Bald neue Duschen für Mehrzweckhalle

20.10.2017

Friedrichsfehn /Edewecht „Wir hoffen nun nach dieser Diskussion, dass im nächsten Jahr der Sanitärbereich der Friedrichsfehner Mehrzweckhalle endlich saniert wird“, sagte Heinz-Joachim Koop, Vorsitzender des Sportvereins Friedrichsfehn (SVF) nach der Sitzung des Edewechter Sport- und Kulturausschusses. Seit sechs Jahren kämpft der SVF für die Sanierung des Sanitärbereichs in der Halle, die nicht nur von dem Verein mit rund 1500 Mitgliedern, sondern auch von anderen Vereinen und der Friedrichsfehner Schule genutzt wird. Mehrere Duschen wurden bereits stillgelegt, die Belüftung der Umkleiden ist unzureichend und die Beleuchtung in den Fluren zum Teil defekt. Entsprechende Leuchtstoffröhren sind nicht mehr erhältlich. Alt, aber noch funktional ist nach Sicht der Verwaltung die kleine Sporthalle Friedrichsfehn, in der lediglich die Duschköpfe kurzfristig vom Hauswart ausgetauscht werden mussten.

Boden mit Rissen

Nicht nur in der Mehrzweckhalle Friedrichsfehn besteht Sanierungsbedarf, wie Politik und Verwaltung bereits bei einer Bereisung im August feststellten. In der Turnhalle Jeddeloh II hat der Kunststoffboden viele Risse und soll ausgetauscht werden. Der Vorsitzende des SSV Jeddeloh II, hatte darum gebeten, die alten Sanitäranlagen zu erneuern und wegen der starken Nutzung der Sportanlage eine weitere Umkleide- und Duschkabine zu schaffen.
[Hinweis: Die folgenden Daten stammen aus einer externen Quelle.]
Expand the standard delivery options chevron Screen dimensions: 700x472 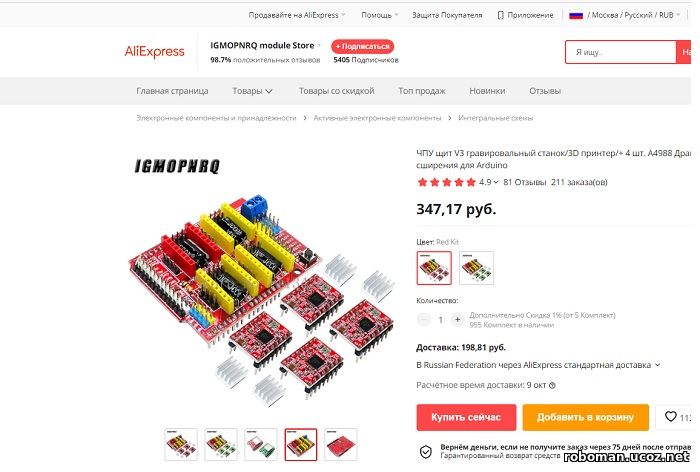click(x=657, y=365)
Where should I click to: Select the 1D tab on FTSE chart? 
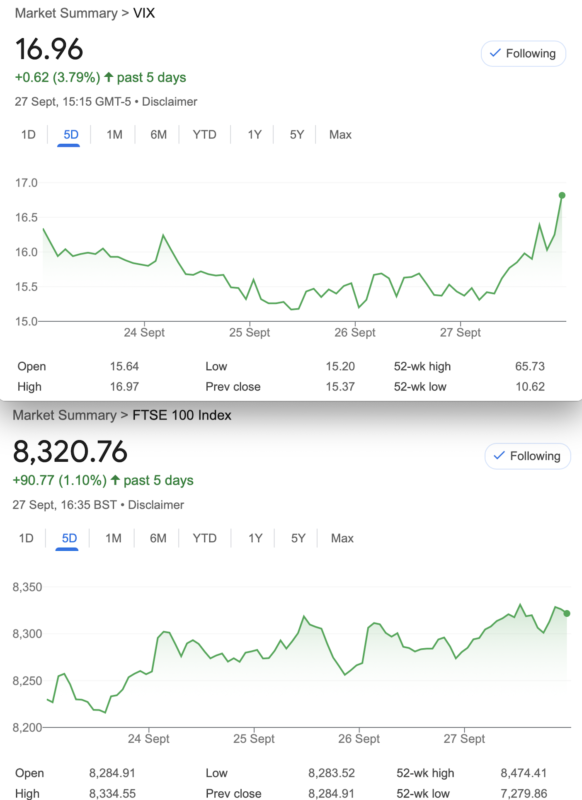point(26,538)
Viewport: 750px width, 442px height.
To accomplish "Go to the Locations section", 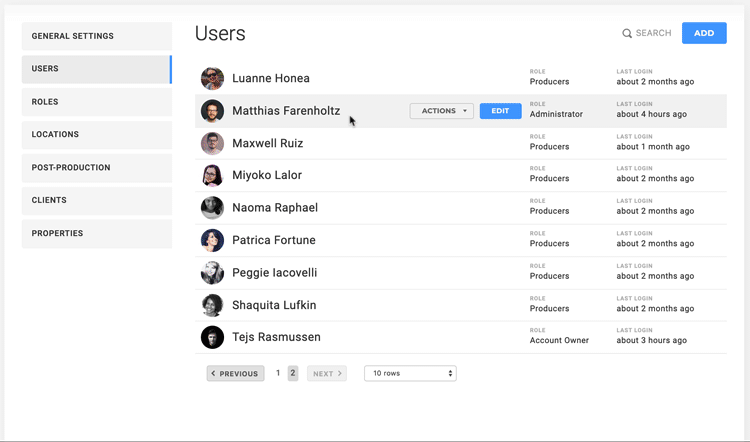I will coord(97,134).
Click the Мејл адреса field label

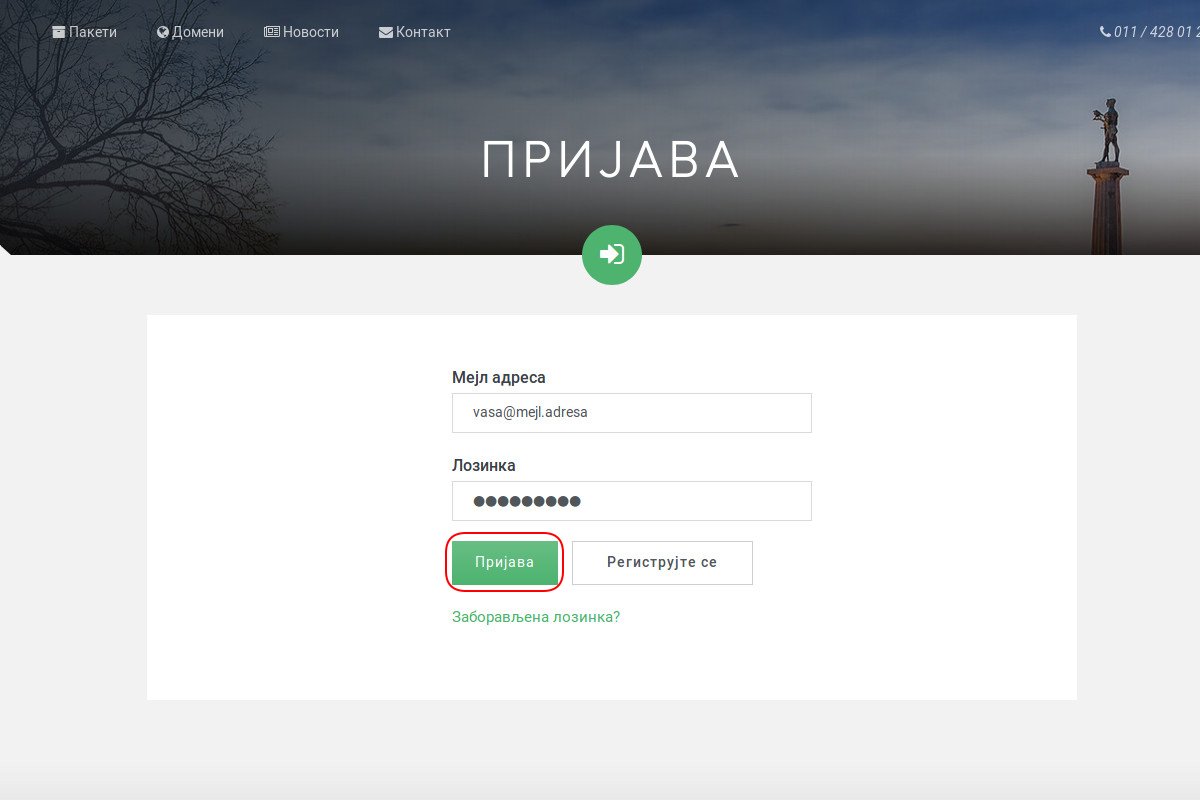(x=499, y=378)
In der Turnhalle Osterscheps erwärmt sich das Wasser erst nach längerer Zeit und die Fenster können kaum geöffnet und geschlossen werden, da die Elektrik dafür sehr kompliziert ist.
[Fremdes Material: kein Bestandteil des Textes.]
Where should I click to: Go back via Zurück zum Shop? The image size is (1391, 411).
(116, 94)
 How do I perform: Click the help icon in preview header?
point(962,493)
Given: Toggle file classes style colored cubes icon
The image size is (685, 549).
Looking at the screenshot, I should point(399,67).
Eine Sanierung der Sanitäranlagen wünscht man sich auch in der Edewechter Heinz zu Jührden-Halle. Neue Fenster seiner Räume zu den Parkplätzen, die Erneuerung der Fußbodenbeläge im Saal, eine Sanierung der Sanitärbereiche und der Telefonleitung beantragte der Edewechter Schwimmverein. Die Kyffhäuserkameradschaft Edewecht, die ihr Vereinsheim mit der Soldatenkameradschaft nutzt, möchte, dass die Decke im Versammlungsraum neu vertäfelt, die Sanitärräume saniert und die alte Heizung ausgetauscht werden.

Nicht alles machbar

Jens Schöbel von der Gemeindeverwaltung hatte die Wünsche der Vereine vorgetragen und erläutert, dass der Ausschuss eine Prioritätenliste erarbeiten solle. Vieles sei wünschenswert, aber nicht alles notwendig. Angesichts der zahlreichen Pflichtaufgaben der Gemeinde könne man nicht alles erfüllen. Das betonten auch Josefine Hinrichs (SPD) und Gundolf Oetje, die meinten, dass man angesichts knapper Gelder einiges hinten anstellen müsse.
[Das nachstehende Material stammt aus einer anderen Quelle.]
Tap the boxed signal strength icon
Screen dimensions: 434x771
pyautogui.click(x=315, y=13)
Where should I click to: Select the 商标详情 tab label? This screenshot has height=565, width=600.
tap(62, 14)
Wie Schöbel weiter ausführte, würden die Räume des Schwimmvereins bis auf das Büro kaum genutzt. Die Sanierung der Telefonanlage habe der Verein selbst veranlasst, da die Gemeinde so etwas bei keinem Verein bezahle. Grundsätzlich könne der ESV die dem Vereinsgebäude gegenüberliegende Sportlerklause nutzen; nach Fertigstellung des neuen VfL-Heims am Göhlenweg gebe es sicherlich später die Möglichkeit, Räume zu nutzen.

Als besonders dringliche Projekte im Sportbereich wurden vom Ausschuss die Sanierung der Sanitärräume und die neue Beleuchtung für die Mehrzweckhalle Friedrichsfehn sowie die Erneuerung des Kunststoffbodens in der Sporthalle Jeddeloh II angesehen, da die Risse im vorhandenen Unfallgefahren böten. Ob diese beiden Vorhaben 2018 verwirklicht werden können, werden die Haushaltsberatungen zeigen.